A wing performs work on the air through mechanical interaction. Using the air as a frame of reference, before a wing arrives, the air is not moving, but after a wing passes through, the air ends up with a downwards (related to lift) and forwards (related to drag) velocity, corresponding to an overall increase in mechanical energy.

Although pressure may be reduced above a wing and/or increased below a wing, eventually the disturbed air pressure returns to ambient, but there will still be a non-zero downwards and forwards velocity, corresponding to the total increase in mechanical energy due to interaction with a wing.

When work is done and the total energy is increased, then both pressure and speed of the air can be increased.
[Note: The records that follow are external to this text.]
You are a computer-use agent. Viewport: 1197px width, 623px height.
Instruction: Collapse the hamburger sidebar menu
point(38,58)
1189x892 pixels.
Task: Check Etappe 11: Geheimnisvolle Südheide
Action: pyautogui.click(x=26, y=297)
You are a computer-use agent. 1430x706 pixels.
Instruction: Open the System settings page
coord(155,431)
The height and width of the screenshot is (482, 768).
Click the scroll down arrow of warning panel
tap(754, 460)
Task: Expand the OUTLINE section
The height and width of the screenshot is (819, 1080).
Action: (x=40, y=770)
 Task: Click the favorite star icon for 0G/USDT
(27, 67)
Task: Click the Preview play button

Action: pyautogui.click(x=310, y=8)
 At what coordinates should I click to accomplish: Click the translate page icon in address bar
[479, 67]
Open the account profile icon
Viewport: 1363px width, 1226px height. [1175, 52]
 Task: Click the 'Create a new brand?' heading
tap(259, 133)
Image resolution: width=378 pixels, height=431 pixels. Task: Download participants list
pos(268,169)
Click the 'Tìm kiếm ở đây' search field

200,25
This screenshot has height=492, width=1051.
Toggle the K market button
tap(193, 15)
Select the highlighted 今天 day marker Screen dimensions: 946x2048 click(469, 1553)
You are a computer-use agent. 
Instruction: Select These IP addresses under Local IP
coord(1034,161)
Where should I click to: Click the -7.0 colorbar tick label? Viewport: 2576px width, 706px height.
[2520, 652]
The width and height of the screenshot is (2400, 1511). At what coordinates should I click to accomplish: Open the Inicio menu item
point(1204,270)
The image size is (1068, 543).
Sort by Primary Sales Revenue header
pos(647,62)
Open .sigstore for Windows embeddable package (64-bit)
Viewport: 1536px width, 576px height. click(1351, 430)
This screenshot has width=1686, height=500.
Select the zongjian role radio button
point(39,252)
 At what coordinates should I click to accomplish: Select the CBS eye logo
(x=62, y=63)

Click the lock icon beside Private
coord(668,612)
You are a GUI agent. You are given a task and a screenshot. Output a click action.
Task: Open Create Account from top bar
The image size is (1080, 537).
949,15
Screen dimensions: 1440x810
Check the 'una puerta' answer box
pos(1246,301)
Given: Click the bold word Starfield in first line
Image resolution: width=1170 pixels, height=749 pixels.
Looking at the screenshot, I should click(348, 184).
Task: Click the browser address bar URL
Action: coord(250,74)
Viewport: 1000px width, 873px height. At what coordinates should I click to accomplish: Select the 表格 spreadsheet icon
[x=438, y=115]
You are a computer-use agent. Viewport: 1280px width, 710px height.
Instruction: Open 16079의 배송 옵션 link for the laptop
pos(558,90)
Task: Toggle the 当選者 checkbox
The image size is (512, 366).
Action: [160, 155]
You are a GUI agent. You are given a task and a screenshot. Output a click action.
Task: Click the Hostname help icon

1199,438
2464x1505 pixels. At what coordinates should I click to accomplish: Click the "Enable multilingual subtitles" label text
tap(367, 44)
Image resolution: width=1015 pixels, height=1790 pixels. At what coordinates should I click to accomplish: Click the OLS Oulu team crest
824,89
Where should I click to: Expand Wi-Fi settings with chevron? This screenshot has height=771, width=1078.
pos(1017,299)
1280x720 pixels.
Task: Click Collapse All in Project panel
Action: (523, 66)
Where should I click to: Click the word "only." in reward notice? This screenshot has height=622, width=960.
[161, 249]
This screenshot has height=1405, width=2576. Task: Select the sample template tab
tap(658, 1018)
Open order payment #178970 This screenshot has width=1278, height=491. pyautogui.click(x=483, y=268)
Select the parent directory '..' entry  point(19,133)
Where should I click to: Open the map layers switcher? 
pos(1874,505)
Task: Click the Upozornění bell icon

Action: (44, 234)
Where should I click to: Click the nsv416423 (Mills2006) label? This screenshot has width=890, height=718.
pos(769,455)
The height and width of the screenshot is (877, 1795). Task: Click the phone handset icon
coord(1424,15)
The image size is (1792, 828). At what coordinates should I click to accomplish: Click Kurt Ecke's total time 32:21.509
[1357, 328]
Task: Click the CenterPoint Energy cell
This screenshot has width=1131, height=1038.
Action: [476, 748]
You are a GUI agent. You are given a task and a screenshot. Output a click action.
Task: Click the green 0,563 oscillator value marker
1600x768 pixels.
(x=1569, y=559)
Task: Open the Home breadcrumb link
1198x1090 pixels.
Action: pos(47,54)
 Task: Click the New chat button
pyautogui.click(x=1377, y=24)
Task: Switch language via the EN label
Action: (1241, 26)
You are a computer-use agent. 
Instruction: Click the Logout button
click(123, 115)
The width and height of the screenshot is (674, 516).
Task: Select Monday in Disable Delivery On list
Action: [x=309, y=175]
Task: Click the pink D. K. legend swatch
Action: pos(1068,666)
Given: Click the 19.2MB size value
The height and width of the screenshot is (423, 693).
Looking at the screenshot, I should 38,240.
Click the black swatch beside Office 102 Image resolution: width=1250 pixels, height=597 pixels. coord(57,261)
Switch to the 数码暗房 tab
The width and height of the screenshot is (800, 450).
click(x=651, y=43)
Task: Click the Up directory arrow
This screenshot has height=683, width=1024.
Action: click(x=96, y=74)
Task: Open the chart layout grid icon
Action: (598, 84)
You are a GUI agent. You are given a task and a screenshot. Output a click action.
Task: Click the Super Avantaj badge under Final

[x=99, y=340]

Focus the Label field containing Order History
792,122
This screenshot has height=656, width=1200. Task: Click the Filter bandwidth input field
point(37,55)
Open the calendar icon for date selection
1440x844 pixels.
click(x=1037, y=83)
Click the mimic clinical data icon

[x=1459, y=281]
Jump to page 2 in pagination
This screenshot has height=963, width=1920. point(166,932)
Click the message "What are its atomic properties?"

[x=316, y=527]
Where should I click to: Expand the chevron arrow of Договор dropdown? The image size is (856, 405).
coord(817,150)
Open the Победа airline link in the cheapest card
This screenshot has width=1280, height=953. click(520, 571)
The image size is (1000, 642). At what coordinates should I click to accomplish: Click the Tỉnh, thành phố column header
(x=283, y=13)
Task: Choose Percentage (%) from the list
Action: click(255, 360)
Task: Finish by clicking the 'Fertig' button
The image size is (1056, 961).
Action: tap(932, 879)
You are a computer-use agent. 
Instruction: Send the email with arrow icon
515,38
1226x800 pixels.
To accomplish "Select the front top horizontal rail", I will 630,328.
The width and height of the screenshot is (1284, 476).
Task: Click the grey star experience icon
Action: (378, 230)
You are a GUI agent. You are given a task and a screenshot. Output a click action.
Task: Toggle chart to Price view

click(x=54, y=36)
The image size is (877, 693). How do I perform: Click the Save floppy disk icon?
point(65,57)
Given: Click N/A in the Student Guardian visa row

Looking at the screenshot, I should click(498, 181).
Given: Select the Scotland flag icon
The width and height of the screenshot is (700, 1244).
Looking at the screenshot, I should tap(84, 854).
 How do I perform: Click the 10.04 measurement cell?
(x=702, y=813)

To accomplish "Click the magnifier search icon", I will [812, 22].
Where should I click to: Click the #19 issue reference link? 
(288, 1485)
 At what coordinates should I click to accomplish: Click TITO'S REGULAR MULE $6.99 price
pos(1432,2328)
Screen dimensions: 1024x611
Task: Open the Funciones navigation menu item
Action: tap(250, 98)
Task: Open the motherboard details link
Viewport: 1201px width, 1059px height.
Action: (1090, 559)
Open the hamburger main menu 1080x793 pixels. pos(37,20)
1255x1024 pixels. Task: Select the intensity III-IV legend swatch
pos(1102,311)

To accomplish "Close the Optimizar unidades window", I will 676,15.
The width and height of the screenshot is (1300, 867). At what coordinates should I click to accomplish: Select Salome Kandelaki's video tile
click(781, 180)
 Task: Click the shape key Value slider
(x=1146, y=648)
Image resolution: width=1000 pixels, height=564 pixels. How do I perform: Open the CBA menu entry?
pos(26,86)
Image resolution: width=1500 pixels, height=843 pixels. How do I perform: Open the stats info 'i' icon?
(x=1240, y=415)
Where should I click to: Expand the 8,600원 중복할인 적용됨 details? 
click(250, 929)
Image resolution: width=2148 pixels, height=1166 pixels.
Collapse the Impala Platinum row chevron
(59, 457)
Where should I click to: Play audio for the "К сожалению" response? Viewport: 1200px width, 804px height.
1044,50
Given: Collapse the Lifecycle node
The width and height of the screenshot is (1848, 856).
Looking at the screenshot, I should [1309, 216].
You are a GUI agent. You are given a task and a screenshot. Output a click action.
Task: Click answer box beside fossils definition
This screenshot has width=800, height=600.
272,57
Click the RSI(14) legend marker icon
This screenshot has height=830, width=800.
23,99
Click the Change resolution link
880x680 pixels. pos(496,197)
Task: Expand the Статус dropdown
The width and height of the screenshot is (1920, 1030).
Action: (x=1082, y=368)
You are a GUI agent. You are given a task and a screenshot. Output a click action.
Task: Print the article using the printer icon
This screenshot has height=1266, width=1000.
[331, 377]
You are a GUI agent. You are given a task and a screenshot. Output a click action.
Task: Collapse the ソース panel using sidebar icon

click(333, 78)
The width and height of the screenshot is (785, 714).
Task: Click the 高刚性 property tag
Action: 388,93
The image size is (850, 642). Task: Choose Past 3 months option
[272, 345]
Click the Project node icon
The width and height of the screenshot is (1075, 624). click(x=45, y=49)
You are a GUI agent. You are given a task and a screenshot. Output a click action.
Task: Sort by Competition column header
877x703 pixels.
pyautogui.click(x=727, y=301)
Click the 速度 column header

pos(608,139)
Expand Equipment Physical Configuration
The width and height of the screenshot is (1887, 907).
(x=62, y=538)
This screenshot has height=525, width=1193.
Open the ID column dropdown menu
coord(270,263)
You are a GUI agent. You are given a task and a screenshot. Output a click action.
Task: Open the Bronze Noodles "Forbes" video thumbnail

The effect is similar to a propellor but the pressures and energy increase are greater with propeller than with a wing. Explanation for propeller, explaining the energy increase of the air:

http://www.grc.nasa.gov/WWW/K-12/airplane/propanl.html

The airfoils with the "hump" on the bottom are less efficient than conventional airfoils, there's more drag created for the same amount of lift (a lower lift to drag ratio). The mechanical interaction on the bottom of most wings simply pushes the air downwards (and somewhat forwards) similar to a propeller, resulting in higher pressure, higher velocity air (relative to the air).

Pushing the air from below using higher pressure consumes more energy than pulling the air from above using lower pressure, so it's more efficient to get most of the lift from above a wing (reducing pressure) which is how most effcient air foils works.

Increasing the amount of air affected by a wing by using a longer wing span increases efficiency the most, because the increase in velocity is smaller if a larger amount of air is involved. The aerodynamice forces involved are related to mass x velocity, while the energy consumed is related to 1/2 x mass x velocity2. If the amount of affected air is doubled, then the amount of mass is doubled, while the velocity is halved, and the energy consumed is 1/2 x (2 mass) x (1/2 velocity)2 = 1/4 m v2 = 1/2 the energy consumed.
 
  • #4


Without the wing pushing and pulling on the air around it the air around it would not be accelerated, so any motion of the air caused by the wing is caused by the wing pushing on the air or pulling on the air. Once in motion pressure may go down but there would be no motion on the top of a wing in flight without the top of the wing physically pulling on the air (measured in low pressure).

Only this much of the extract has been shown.